Perhaps this was a lesson in humor, irony, or in not thinking the worst of myself. I had been so disappointed when my proposal was rejected. Maybe my excitement about new interactive technology was meant to be tempered a bit. It’s true that artists and viewers can now create and interact with art like never before. Take Nancy Baker Cahill’s Augmented Reality app, 4th Wall, which superimposes large sculptures (like Beatriz Cortez’s Tzolk’in) or towering billboard-like images in a digital, site-specific exhibition called Coordinates. But because of social media, the viewer doesn’t even need to be present at the site. Most people who have seen these installations have probably seen someone else’s screenshot while scrolling through their feed on their own device. I think we need to examine the implications of our global interconnections. This is why it’s crucial not to lose sight of the humanities’ importance amidst and alongside scientific developments.
Summing Up and Looking Forward
I’m thankful for STEM and the digital progress we’ve made because of it. Developments made in STEM impact how we interact with one another within society. And the humanities help us to better understand how humans reflect and change their environment by using these new technologies. They foster critical thinking during a time when the concept of truth itself is under attack. STEM is important, no doubt, but being able to dissect and examine the ways in which humanity is shaped by scientific and cultural developments is also important.
Ellen encouraged me to think on this and brainstorm some alternative ways that undergrads could share their research. She also encouraged me to start a discussion here with Art History Teaching Resources about the challenges facing undergraduates who want to share their research.
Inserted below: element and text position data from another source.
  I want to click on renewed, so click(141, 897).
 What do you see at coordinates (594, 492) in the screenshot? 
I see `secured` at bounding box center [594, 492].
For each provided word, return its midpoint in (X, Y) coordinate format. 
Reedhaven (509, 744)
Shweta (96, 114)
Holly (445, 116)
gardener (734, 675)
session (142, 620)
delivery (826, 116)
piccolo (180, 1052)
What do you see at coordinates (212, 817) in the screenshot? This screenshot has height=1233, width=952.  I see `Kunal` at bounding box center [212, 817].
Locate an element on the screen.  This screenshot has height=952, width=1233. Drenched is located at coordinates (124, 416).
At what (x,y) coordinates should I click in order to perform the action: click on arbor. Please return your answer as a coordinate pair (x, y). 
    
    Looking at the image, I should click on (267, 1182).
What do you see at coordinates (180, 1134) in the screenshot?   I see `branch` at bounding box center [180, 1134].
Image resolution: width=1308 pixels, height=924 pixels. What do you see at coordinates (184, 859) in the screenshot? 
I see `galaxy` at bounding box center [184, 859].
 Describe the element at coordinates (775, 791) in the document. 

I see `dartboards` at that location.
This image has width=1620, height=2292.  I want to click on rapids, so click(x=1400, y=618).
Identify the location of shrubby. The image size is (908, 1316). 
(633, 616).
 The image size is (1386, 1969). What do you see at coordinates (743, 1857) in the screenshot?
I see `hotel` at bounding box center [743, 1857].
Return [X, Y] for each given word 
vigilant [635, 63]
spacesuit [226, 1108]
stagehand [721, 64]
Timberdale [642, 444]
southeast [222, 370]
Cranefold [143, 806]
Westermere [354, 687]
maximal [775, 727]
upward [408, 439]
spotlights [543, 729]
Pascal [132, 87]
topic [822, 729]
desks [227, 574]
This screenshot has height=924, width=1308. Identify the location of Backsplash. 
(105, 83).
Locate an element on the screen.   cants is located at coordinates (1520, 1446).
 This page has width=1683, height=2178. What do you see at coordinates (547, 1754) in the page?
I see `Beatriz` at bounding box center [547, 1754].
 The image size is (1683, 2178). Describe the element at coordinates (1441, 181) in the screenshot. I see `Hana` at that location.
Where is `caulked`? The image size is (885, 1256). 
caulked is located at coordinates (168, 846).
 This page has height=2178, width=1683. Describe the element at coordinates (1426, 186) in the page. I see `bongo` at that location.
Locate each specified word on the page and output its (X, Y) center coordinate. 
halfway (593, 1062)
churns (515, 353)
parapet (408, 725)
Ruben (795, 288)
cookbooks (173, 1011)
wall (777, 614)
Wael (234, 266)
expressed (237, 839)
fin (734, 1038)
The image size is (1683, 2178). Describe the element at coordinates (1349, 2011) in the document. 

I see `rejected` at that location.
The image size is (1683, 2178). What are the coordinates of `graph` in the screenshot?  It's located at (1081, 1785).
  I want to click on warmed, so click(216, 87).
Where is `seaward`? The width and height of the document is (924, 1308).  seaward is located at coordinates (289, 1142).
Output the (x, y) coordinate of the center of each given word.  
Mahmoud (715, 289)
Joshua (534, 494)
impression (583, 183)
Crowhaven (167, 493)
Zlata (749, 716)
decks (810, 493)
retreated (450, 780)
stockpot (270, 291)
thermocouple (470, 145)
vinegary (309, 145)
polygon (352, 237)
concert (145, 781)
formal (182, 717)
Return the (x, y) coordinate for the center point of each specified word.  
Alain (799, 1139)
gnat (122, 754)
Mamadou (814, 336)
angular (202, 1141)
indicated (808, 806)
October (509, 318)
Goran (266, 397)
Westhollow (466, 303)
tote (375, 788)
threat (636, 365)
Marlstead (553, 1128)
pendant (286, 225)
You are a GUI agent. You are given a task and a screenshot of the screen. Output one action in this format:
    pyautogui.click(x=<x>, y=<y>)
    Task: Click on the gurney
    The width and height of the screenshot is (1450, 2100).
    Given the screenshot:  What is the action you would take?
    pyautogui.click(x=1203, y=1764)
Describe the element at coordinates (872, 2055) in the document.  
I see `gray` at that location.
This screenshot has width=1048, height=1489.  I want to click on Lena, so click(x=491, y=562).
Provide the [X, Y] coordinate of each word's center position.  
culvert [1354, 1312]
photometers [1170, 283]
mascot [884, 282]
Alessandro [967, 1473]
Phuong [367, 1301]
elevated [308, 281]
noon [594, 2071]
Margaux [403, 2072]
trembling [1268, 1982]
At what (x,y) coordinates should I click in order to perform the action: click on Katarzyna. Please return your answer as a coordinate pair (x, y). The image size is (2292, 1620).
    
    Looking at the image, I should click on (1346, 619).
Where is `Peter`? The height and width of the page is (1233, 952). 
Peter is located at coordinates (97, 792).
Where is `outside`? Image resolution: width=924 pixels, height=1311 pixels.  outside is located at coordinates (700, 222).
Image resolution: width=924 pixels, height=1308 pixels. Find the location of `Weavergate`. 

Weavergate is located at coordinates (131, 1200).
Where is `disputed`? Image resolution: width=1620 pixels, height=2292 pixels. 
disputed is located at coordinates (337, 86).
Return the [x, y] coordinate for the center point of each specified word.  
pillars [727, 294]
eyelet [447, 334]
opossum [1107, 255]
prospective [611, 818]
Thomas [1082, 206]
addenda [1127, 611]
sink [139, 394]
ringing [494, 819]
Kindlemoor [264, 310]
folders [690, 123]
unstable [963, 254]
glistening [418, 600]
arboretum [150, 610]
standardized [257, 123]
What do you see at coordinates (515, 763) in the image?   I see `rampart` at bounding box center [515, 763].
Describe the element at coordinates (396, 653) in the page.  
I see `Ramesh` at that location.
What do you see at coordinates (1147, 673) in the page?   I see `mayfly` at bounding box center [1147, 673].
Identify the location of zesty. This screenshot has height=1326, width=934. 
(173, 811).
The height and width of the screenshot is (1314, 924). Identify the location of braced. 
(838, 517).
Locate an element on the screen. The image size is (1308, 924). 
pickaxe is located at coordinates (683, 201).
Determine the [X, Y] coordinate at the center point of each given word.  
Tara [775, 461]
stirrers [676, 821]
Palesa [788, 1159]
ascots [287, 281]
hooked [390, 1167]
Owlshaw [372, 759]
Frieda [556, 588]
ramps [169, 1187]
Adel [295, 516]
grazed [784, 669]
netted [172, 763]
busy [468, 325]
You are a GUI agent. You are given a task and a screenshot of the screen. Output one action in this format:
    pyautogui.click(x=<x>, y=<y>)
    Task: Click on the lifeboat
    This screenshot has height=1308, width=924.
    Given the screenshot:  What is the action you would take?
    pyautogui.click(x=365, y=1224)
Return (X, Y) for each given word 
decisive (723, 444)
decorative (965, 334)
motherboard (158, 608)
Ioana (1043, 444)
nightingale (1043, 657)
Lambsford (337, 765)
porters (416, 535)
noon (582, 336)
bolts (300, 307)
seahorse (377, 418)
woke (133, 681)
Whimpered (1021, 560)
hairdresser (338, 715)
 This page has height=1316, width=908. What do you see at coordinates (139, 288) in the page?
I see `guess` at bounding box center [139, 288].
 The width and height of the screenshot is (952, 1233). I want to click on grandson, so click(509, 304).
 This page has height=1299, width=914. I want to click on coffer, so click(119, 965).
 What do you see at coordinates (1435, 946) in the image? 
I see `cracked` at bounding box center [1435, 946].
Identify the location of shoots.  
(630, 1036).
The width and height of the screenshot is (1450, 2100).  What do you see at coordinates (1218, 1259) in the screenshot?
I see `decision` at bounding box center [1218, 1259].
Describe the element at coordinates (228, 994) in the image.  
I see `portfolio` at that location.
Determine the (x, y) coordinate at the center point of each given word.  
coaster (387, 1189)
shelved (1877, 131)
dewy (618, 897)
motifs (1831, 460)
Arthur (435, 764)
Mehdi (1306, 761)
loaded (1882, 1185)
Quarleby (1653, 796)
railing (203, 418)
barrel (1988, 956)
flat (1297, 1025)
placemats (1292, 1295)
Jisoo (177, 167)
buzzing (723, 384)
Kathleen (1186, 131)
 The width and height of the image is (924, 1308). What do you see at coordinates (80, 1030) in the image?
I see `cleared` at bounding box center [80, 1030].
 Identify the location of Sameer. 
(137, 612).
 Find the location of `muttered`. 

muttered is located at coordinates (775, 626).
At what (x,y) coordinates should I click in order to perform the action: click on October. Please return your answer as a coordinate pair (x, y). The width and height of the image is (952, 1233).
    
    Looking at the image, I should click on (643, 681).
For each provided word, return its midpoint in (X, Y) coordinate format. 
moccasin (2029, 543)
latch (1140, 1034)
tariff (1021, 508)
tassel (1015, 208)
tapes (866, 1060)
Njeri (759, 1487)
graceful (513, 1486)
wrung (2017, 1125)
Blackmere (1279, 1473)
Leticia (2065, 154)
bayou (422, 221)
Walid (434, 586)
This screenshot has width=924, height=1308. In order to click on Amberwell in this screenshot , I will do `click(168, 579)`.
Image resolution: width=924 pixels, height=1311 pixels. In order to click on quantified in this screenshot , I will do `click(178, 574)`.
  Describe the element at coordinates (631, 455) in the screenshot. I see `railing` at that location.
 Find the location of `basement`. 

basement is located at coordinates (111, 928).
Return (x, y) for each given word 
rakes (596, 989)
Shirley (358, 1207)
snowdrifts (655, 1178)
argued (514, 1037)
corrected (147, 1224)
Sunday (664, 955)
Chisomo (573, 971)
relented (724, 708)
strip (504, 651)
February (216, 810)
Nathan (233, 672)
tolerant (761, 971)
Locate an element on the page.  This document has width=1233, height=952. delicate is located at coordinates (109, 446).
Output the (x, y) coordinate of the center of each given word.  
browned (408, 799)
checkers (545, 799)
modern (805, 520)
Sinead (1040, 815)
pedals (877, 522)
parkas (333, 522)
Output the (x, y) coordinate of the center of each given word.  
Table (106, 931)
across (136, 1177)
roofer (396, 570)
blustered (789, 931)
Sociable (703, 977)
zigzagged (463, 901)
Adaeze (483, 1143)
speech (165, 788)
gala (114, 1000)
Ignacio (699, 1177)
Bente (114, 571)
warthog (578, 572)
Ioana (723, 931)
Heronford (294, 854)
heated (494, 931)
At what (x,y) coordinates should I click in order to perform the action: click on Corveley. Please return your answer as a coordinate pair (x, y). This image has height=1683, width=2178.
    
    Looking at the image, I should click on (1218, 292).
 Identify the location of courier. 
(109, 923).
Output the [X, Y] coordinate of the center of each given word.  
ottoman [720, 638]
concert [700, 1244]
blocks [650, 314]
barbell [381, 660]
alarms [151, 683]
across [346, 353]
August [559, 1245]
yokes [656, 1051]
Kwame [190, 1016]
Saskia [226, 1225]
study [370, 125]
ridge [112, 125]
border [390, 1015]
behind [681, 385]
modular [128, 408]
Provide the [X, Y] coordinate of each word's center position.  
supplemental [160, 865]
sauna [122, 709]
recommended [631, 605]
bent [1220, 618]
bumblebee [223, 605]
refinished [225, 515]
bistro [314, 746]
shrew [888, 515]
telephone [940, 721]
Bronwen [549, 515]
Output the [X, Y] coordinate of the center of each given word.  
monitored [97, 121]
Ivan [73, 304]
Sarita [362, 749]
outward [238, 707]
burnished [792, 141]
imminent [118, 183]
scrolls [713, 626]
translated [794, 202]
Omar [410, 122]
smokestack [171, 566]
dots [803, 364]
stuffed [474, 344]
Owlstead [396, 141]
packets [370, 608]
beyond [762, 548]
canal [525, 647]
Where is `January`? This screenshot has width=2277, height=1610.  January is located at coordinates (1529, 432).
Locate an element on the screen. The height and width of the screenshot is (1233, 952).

So that brings us up-to-date. I’ve shared some of the highs and lows of this past school year… and one very big plot twist with the AHTR community. I feel so fortunate to have a professor who has gone to bat for me, but should that fall on her shoulders? Alejandra Cervantes shared about her experience as an undergraduate at College Art Association’s annual conference. Have other students fallen through the conference cracks like us? Perhaps undergraduates can link up with a mentor for these events, maybe even a student liaison who has experienced these obstacles firsthand. I would love to start a dialogue with other educators and co-students — where and how do you share your undergraduate research and how has that process been for you?